Copy out every one of the following records word for word, with no changes.

>> Start

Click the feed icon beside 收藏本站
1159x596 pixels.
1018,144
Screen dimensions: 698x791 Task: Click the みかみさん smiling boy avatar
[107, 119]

>> End

- **IN RESPONSE**:
Click the feed icon beside 收藏本站
1159x596 pixels.
1018,144
Screen dimensions: 698x791 Task: Click the みかみさん smiling boy avatar
[107, 119]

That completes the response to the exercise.